Fragmento proporcionado ->
* * * * * * * * *
Bienvenidos, un mes más, a esta nuestra tertulia. Espero que estas letras os encuentren bien. Últimamente, el mundo cambia a cada segundo y tengo la impresión de que aquellos que luchamos por ser «constantes» somos cada vez más escasos. Por eso, mi alegría se redobla al saber que seguís ahí para leerme. Dicho esto, metámonos en faena.

Hablo de los cambios de mundo, porque la mutación, la evolución está tan presente en el universo como la entropía hacia la que todo tiende. Dejemos el caos para otro día y vayamos a lo que nos interesa: el cambio. En este caso uno muy particular. A lo largo de la vida, los gustos musicales experimentan ciertas variaciones. Resulta imposible evitar que alguna de esas piezas que en algún momento nos hicieron vibrar, acaben perdidas u olvidadas bajo el peso de la vida. Sin embargo, puede darse el caso de que alguna de esas obras vuelva a nuestra vida. Casi siempre de la mano de una persona o suceso capaz de resonar en el corazón u hacer sonreír a la mente. La ciencia dice que somos ondas. Quizás entonces el alma sea música y cuando encontramos a alguien afín, dicha afinidad sea una cuestión de si somos o no discordantes.
* * * * * * * * *
Tarea ->
Transcriba del fragmento sobre el cambio de los gustos musicales el pasaje que va desde "Bienvenidos, un mes" hasta "metámonos en faena.", ambos incluidos. Para esta labor no necesitará consultar las filas.
* * * * * * * * *
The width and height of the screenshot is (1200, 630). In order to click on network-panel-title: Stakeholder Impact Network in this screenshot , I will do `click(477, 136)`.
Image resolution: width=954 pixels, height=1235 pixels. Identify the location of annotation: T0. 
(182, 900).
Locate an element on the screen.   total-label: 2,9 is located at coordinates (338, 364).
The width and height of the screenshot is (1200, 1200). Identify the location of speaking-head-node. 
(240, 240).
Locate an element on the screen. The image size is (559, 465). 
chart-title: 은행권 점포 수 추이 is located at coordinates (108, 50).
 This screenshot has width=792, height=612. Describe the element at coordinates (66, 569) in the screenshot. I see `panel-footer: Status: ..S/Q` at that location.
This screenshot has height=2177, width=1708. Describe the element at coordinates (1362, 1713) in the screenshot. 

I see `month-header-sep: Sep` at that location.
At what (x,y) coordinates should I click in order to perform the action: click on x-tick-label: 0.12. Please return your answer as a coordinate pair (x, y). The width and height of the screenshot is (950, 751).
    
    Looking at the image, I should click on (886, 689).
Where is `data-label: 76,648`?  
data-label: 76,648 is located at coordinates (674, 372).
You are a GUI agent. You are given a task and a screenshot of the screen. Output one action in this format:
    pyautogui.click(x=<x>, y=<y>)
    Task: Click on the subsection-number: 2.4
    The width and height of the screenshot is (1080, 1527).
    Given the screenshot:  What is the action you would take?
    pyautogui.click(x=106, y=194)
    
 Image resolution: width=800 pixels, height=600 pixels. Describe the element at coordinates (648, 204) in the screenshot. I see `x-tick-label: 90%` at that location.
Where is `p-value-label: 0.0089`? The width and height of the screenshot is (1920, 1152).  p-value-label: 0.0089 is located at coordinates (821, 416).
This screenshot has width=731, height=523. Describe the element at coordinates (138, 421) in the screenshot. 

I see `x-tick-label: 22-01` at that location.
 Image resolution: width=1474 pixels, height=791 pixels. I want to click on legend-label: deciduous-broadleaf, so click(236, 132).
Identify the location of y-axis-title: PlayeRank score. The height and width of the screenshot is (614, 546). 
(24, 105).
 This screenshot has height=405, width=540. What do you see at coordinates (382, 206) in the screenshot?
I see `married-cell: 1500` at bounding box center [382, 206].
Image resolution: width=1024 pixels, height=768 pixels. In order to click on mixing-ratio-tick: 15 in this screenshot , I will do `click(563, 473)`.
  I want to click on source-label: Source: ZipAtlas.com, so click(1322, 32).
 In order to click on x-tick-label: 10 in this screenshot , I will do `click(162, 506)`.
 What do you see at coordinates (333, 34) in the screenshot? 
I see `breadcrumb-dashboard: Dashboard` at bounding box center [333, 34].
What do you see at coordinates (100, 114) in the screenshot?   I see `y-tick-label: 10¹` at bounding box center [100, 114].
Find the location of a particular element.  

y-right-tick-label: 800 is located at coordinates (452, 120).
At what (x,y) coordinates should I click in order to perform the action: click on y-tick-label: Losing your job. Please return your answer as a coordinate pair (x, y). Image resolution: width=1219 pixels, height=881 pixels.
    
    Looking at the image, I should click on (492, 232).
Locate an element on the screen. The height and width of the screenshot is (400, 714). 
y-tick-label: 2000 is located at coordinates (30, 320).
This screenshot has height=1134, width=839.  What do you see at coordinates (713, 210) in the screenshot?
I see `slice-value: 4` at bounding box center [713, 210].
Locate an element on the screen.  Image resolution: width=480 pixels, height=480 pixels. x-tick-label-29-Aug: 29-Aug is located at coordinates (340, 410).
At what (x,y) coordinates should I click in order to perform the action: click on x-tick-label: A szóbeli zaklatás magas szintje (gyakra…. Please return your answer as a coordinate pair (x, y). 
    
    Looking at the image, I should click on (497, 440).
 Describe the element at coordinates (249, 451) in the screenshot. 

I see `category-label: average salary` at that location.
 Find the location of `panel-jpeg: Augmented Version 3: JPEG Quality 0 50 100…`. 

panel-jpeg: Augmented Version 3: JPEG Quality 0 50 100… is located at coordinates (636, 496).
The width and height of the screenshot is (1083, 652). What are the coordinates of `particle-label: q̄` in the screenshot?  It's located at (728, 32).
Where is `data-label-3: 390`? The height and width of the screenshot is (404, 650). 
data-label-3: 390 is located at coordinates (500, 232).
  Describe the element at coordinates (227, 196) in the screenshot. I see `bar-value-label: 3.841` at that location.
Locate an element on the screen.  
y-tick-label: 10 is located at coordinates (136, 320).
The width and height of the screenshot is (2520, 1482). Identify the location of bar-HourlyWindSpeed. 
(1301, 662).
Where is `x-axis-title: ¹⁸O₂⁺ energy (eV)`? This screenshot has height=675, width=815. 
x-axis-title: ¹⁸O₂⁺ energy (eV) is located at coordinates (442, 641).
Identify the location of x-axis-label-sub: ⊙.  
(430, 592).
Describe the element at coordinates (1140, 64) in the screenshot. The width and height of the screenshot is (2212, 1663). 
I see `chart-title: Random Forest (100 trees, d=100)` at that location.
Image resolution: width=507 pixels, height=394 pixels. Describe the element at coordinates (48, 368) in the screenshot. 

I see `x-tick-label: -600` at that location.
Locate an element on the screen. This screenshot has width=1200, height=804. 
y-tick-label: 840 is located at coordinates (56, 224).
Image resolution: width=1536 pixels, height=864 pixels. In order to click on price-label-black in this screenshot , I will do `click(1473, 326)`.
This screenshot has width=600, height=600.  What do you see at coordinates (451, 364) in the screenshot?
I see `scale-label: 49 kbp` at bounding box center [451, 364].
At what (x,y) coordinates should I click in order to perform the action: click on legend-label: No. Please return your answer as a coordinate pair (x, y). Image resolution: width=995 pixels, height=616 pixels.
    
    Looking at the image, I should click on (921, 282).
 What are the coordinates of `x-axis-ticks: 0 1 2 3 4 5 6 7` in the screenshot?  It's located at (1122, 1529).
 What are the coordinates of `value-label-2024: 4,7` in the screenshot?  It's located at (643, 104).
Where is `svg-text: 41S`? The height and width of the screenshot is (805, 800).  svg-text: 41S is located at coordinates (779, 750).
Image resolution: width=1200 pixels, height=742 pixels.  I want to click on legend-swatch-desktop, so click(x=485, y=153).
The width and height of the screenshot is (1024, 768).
* * * * * * * * *
Respuesta ->
Bienvenidos, un mes más, a esta nuestra tertulia. Espero que estas letras os encuentren bien. Últimamente, el mundo cambia a cada segundo y tengo la impresión de que aquellos que luchamos por ser «constantes» somos cada vez más escasos. Por eso, mi alegría se redobla al saber que seguís ahí para leerme. Dicho esto, metámonos en faena.